(TO DO):
With the pictures excluded, reproduce all of the data exactly.

(AVAILABLE RECORDS):
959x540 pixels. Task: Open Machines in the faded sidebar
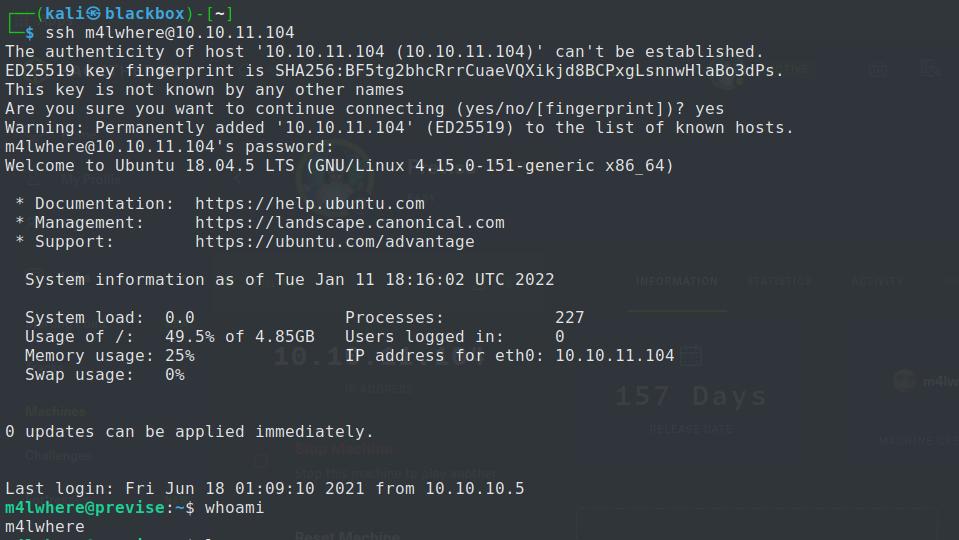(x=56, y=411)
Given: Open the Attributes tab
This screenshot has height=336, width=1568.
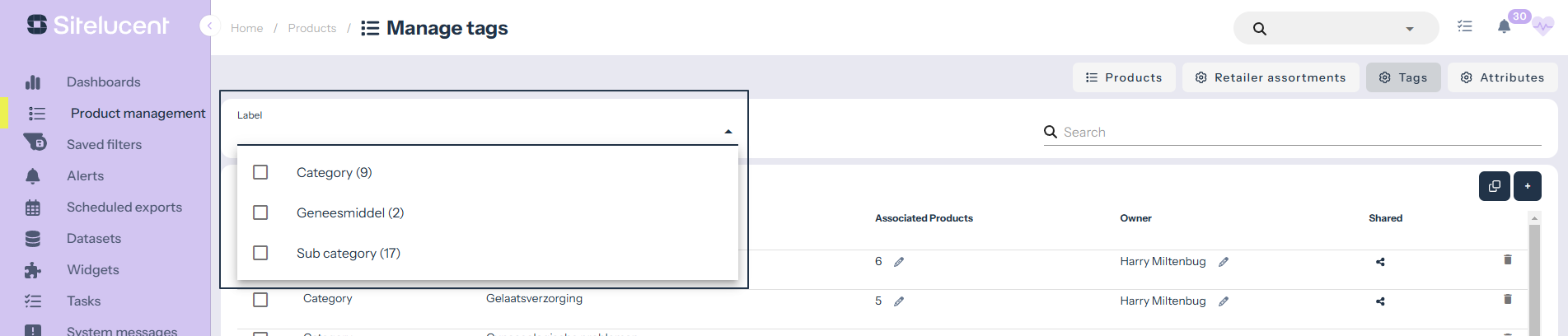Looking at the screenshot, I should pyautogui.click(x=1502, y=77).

(TASK RESPONSE):
959x540 pixels. Task: Open Machines in the faded sidebar
(x=56, y=411)
Given: Open the Attributes tab
This screenshot has height=336, width=1568.
Looking at the screenshot, I should pyautogui.click(x=1502, y=77).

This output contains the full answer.